Stored data
-------------------------

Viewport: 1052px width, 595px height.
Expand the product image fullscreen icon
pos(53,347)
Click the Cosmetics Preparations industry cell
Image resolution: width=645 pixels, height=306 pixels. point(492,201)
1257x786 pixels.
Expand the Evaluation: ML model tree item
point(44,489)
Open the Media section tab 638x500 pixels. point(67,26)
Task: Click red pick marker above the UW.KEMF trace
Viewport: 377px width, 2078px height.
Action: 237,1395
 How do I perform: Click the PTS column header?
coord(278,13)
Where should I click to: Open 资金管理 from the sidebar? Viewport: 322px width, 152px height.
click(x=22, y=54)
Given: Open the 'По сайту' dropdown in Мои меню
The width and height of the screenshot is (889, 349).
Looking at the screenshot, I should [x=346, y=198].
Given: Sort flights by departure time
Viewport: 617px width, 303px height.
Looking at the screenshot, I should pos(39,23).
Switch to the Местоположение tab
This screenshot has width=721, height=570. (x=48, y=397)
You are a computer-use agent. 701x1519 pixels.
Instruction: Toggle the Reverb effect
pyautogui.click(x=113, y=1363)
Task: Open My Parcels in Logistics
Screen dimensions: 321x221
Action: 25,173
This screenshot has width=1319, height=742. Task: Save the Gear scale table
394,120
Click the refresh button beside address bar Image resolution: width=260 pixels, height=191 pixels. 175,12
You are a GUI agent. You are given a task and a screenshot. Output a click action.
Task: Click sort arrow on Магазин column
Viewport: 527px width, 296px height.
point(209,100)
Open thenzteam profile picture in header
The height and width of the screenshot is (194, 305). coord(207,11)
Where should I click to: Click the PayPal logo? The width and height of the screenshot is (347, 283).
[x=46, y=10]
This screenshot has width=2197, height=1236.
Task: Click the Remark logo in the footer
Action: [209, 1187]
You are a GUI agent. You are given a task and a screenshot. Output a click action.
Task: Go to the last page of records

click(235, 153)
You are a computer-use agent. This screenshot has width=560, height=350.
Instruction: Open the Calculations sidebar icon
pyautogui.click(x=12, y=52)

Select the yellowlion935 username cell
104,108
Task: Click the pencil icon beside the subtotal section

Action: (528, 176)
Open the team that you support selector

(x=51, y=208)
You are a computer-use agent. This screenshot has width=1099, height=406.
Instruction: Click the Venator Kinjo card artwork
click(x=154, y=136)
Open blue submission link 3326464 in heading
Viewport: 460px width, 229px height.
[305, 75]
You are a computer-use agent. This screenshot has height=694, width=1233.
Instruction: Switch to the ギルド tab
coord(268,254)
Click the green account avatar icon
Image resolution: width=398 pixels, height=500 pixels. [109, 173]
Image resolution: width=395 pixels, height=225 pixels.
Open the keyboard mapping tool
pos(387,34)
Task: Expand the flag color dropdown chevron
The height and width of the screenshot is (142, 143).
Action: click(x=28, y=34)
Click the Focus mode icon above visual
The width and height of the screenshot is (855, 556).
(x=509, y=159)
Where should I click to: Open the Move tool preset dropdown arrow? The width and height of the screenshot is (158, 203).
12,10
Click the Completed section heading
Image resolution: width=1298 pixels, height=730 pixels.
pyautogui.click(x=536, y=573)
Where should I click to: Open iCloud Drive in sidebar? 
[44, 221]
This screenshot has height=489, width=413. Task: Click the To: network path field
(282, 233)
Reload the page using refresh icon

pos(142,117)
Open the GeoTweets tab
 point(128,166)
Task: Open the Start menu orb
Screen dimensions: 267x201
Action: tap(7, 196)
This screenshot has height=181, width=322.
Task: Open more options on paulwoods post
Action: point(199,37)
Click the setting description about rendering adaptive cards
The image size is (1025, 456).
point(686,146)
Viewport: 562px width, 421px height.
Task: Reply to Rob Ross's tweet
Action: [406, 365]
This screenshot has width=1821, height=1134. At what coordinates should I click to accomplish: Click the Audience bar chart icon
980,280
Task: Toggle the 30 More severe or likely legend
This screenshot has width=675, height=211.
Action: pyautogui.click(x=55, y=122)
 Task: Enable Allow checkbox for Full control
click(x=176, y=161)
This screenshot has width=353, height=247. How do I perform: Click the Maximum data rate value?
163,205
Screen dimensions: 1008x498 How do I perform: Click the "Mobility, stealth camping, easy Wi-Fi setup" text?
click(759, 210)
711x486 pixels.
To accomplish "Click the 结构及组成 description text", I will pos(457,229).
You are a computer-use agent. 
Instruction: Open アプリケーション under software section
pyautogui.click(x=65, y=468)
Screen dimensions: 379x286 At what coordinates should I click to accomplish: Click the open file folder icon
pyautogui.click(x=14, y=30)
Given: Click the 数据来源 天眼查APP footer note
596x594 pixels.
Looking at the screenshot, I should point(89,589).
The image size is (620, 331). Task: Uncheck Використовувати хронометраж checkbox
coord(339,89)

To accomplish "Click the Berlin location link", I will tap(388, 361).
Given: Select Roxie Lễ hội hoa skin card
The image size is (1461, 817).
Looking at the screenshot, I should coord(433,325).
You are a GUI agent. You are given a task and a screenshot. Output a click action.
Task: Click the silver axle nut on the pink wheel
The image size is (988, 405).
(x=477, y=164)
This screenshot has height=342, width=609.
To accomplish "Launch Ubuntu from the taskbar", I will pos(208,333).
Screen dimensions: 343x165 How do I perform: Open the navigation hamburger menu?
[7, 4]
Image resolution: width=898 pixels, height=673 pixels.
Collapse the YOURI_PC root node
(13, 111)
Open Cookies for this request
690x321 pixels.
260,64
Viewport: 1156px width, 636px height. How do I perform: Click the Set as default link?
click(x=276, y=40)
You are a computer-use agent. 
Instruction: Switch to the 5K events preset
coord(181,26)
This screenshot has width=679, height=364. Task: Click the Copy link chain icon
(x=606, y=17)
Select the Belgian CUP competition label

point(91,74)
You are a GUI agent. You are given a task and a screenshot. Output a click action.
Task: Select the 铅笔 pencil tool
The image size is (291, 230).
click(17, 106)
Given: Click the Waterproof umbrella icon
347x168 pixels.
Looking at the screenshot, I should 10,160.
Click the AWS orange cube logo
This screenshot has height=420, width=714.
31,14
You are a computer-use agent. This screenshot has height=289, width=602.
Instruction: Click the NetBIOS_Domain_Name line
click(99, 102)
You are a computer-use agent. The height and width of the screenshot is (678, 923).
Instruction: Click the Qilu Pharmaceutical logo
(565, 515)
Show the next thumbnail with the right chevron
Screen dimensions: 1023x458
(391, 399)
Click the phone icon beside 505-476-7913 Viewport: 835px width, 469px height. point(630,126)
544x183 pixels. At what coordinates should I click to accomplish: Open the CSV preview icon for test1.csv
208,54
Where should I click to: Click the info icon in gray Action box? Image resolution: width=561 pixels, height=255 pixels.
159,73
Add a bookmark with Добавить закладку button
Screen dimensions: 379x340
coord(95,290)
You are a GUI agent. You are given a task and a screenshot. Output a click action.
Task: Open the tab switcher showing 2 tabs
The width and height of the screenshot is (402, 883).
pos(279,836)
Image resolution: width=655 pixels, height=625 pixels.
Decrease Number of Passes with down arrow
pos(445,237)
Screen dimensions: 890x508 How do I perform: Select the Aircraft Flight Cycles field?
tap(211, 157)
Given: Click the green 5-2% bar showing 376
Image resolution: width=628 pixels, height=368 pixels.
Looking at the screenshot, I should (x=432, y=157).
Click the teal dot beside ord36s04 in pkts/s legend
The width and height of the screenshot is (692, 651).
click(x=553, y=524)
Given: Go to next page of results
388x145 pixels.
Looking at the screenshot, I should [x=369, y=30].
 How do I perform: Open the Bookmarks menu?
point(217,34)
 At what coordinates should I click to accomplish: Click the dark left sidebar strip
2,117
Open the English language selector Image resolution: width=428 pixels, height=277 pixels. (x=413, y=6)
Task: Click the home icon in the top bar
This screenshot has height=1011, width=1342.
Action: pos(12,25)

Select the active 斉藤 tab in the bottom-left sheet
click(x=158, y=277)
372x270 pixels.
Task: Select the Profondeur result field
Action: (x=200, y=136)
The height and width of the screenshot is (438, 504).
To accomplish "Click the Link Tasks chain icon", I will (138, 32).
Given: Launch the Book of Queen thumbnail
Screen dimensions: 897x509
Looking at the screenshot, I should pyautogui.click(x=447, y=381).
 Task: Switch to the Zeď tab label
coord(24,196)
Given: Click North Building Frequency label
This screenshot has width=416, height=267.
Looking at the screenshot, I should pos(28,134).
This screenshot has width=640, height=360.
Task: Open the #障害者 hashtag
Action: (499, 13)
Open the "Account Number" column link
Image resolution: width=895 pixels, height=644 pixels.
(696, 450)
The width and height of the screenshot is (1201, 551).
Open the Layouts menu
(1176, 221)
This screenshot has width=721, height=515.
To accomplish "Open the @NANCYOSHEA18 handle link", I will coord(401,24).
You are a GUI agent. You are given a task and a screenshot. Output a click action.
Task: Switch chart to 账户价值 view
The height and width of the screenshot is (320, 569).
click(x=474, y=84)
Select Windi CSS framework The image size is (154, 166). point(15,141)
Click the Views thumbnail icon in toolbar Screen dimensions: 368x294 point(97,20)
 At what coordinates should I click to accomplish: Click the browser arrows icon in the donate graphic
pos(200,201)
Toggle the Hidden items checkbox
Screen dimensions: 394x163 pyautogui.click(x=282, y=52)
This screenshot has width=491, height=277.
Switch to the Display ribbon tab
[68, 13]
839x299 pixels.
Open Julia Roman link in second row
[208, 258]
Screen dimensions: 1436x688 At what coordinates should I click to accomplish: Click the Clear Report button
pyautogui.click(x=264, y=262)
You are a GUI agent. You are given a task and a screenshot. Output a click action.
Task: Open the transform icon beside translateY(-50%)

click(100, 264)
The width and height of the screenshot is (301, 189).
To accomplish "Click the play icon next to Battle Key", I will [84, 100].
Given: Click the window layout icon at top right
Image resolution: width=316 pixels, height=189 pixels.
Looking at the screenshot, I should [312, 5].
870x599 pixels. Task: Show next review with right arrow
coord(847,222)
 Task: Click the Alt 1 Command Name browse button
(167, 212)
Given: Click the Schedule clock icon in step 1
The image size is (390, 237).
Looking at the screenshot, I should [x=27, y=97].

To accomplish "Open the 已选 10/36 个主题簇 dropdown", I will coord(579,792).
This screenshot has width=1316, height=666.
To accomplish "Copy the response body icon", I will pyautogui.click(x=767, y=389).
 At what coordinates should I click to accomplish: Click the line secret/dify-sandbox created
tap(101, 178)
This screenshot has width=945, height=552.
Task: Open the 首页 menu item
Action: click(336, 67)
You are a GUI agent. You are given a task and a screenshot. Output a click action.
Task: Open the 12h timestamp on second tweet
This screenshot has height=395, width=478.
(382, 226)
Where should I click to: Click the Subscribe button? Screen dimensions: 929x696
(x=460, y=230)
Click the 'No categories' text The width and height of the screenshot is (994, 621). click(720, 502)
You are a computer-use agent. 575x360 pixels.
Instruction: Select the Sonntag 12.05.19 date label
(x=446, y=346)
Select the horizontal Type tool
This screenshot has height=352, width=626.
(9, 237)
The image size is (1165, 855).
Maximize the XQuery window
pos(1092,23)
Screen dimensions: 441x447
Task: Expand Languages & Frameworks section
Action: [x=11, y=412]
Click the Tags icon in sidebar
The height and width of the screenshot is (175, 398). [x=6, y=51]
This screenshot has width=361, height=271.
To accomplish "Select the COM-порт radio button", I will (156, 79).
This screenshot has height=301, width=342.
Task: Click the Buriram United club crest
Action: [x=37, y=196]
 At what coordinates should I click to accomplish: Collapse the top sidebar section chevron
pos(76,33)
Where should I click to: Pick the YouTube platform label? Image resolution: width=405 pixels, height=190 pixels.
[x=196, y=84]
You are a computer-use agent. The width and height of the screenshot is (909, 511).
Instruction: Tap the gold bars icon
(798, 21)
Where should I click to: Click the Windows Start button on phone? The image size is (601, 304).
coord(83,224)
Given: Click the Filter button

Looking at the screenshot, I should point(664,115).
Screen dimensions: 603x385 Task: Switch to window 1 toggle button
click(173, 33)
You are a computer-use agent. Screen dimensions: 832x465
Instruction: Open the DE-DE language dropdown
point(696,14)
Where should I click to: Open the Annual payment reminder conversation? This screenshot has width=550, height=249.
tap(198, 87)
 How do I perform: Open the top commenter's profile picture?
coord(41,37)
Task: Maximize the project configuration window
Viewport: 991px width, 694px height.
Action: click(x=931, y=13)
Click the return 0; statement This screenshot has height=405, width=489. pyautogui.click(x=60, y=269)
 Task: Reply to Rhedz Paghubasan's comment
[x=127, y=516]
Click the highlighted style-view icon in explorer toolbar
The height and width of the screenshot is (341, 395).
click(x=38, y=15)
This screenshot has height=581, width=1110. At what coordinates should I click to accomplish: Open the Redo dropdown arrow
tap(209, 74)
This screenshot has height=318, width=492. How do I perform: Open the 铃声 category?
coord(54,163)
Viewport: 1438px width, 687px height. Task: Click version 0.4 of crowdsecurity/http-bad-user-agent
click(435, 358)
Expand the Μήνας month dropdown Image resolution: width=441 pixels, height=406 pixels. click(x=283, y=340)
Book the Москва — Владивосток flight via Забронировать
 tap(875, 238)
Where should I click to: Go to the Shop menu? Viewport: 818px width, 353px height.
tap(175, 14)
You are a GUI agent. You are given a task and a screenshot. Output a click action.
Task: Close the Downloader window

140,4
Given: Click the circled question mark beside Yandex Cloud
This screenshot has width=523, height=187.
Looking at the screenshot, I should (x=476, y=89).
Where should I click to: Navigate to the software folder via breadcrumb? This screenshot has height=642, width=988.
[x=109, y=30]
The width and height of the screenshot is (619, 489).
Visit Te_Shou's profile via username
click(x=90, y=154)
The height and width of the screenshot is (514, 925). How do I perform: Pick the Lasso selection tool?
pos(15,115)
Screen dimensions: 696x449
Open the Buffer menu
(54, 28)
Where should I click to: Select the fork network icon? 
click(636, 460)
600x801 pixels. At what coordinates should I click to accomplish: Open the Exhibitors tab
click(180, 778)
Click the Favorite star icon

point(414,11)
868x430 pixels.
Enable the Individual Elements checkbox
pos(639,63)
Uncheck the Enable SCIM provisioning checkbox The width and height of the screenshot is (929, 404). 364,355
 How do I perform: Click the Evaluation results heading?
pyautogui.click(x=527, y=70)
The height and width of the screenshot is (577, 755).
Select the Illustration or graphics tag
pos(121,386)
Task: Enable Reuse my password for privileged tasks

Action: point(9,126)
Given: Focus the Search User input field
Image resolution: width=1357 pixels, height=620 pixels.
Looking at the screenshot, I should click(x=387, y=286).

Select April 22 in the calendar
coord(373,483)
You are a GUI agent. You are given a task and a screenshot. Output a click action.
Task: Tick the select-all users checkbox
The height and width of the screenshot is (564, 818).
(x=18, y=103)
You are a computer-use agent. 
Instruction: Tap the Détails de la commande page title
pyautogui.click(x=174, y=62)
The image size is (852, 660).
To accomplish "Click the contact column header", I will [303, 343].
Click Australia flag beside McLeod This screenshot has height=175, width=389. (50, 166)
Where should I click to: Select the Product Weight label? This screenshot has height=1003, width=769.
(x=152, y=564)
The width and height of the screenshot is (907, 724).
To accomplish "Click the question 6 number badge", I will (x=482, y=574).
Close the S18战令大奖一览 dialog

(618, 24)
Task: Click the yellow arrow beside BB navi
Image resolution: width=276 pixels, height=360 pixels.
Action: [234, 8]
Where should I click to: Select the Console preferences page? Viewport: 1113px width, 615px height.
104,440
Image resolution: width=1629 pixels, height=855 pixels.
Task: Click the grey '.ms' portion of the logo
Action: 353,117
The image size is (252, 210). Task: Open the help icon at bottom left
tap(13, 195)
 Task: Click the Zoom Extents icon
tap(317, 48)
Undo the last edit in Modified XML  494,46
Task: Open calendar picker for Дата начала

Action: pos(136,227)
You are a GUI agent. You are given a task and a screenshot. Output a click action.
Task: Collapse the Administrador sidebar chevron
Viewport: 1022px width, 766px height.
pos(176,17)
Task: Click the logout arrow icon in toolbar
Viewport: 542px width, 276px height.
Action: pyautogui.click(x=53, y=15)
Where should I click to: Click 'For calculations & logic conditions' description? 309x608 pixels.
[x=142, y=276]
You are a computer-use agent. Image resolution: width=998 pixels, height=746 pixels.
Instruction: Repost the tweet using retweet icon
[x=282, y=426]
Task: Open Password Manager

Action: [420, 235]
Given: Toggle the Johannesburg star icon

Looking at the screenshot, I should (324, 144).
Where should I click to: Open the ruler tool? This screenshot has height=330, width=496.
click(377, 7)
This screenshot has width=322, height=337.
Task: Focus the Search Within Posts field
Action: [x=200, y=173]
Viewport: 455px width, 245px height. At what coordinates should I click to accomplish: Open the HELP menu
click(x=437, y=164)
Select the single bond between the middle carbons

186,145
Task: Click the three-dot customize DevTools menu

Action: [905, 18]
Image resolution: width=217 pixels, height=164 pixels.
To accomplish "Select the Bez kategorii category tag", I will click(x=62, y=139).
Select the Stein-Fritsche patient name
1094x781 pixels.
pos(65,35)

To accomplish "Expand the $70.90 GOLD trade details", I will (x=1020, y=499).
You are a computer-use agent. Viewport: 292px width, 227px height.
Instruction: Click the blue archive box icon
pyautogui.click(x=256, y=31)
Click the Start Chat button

-------------------------

__WHAT IS EXPECTED__. What is needed is an exact copy of the lines above, from the one containing "Image resolution: width=895" through the one containing "This screenshot has width=721, height=515.", with nothing added.

__EXERCISE OUTPUT__.
Image resolution: width=895 pixels, height=644 pixels.
(696, 450)
The width and height of the screenshot is (1201, 551).
Open the Layouts menu
(1176, 221)
This screenshot has width=721, height=515.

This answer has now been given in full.